If youve ever watched a nature show about herding animals, you may have seen what a stampede looks like, that sudden chaotic movement when a herd of animals panics and begins to break in every direction. Stampedes arent planned events, but they tend to affect the whole herd, and they can lead to fairly disastrous results such as animals injured or trapped. A stampede may also have positive results, like most of the animals escaping a predator, which thus protects the herds survival.
These unplanned incidents are called herd behavior, and the term has been applied to many aspects of human culture. Though we may think were individuals, groups of people may act in concert, especially in situations that leave little time for decision making. Like the herd stampeding, herd behavior in humans may have negative or positive consequences.

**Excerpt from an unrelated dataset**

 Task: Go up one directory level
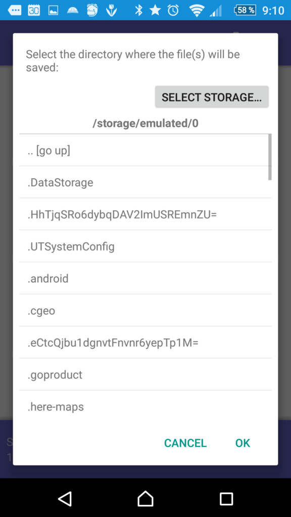click(145, 150)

The term herd behavior as it applies to humans first appears in Dr. Wilfred Trotters 1914 book Instincts of the Herd in Peace and War. It wasnt exactly a new idea, though Trotter can be credited with the phrase. Sigmund Freud, for instance, extensively discusses his ideas of crowd psychology, and Carl Jung suggests that such psychology is the result of universal or collective unconscious.
You may see many examples of herd behavior in economics. For instance, if a few people begin to sell a certain type of stock, it may lead to a mass selling spree, and panic, and leave the market open to crashing. Similarly, you might look at the behavior in the retail environment on day after Thanksgiving sales. People have been injured in attempting to get to a special item offered at a very good price, when the doors of a store opens and the crowd stampedes in. Such stampedes have also occurred at rock concerts with open seating, where all people try to rush to get the closest seats to the front. These have occasionally had tragic results.